JSON to Query String

Turn a JSON object into a URL query string — nested objects and arrays use bracket notation (user[address][city]=…), values are percent-encoded.

Input
Output
Paste input and press To query string.

Object in, query string out

A query string is the flat key=value&key=value part after the ? in a URL. This tool serializes a JSON object into one, percent-encoding every value so spaces, ampersands and unicode survive. Nested structure is preserved with bracket notation — the convention used by the qs library, Rails and PHP:

{ "q": "json tools", "page": 2, "filter": { "type": "free" }, "tags": ["a","b"] }

q=json%20tools&page=2&filter[type]=free&tags[0]=a&tags[1]=b

Where it's handy

  • Building a request URL by hand from a config object.
  • Reproducing an API call in the browser address bar or a curl command.
  • Turning form state or filters into a shareable, bookmarkable link.

A note on encoding

Values are encoded with encodeURIComponent, so they are safe to drop straight into a URL. Booleans and numbers become their text form (true, 2) — query strings have no types. To go back, Query String to JSON reverses this, rebuilding nesting from the brackets.

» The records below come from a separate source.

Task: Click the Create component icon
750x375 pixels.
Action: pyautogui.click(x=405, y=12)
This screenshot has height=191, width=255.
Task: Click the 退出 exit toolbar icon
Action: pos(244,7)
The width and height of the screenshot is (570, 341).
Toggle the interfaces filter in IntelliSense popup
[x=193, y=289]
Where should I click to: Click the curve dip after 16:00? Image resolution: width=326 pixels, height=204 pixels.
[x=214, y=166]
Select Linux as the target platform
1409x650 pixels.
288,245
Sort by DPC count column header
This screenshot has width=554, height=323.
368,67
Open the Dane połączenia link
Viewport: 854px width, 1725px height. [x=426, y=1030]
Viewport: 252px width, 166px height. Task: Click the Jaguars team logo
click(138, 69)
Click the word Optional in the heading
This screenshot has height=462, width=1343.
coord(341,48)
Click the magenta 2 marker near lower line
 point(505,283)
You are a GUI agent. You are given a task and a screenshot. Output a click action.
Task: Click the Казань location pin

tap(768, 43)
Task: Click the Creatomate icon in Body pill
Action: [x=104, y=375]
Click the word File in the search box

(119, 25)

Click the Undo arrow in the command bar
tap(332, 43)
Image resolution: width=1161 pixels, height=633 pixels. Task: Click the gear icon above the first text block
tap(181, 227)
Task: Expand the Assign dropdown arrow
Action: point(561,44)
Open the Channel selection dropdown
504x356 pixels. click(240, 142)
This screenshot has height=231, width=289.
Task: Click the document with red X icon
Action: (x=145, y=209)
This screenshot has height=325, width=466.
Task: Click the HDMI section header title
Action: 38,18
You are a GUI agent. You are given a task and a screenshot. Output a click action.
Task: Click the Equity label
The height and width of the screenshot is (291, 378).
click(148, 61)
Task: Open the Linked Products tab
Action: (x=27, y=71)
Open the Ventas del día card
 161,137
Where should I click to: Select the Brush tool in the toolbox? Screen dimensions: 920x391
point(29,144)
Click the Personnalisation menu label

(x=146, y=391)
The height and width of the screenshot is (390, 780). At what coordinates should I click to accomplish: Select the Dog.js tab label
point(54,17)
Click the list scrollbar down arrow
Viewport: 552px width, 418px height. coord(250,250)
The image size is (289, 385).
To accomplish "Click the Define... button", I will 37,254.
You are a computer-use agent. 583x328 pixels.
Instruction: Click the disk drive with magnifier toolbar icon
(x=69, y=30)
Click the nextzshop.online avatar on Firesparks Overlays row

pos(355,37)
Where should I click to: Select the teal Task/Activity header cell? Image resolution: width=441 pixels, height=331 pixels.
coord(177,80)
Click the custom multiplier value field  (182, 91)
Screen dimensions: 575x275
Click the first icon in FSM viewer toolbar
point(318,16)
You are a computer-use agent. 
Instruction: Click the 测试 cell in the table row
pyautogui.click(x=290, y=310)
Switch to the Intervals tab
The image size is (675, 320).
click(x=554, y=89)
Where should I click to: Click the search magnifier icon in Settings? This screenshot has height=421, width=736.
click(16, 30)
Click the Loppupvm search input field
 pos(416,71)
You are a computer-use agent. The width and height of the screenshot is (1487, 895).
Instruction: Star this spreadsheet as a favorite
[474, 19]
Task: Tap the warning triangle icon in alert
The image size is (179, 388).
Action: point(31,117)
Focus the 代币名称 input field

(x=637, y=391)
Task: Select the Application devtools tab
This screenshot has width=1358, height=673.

Frequently asked questions

How is nested JSON represented?

With bracket notation: {"a":{"b":1}} becomes a[b]=1, and arrays use numeric indices, tags[0]=x. This matches the qs library, Rails and PHP, so most backends parse it back into the same structure.

Are values URL-encoded?

Yes — every value is passed through encodeURIComponent, so spaces become %20, ampersands %26, and unicode is encoded. The result can be pasted directly after a ? in a URL.

What happens to numbers, booleans and null?

They become their text form: 2, true, and an empty value for null (key=). Query strings carry no type information, so everything is ultimately a string on arrival.

Why must the top level be an object?

Query strings are key/value pairs, which map to object properties. A bare array or value has no keys to serialize — wrap it in an object first.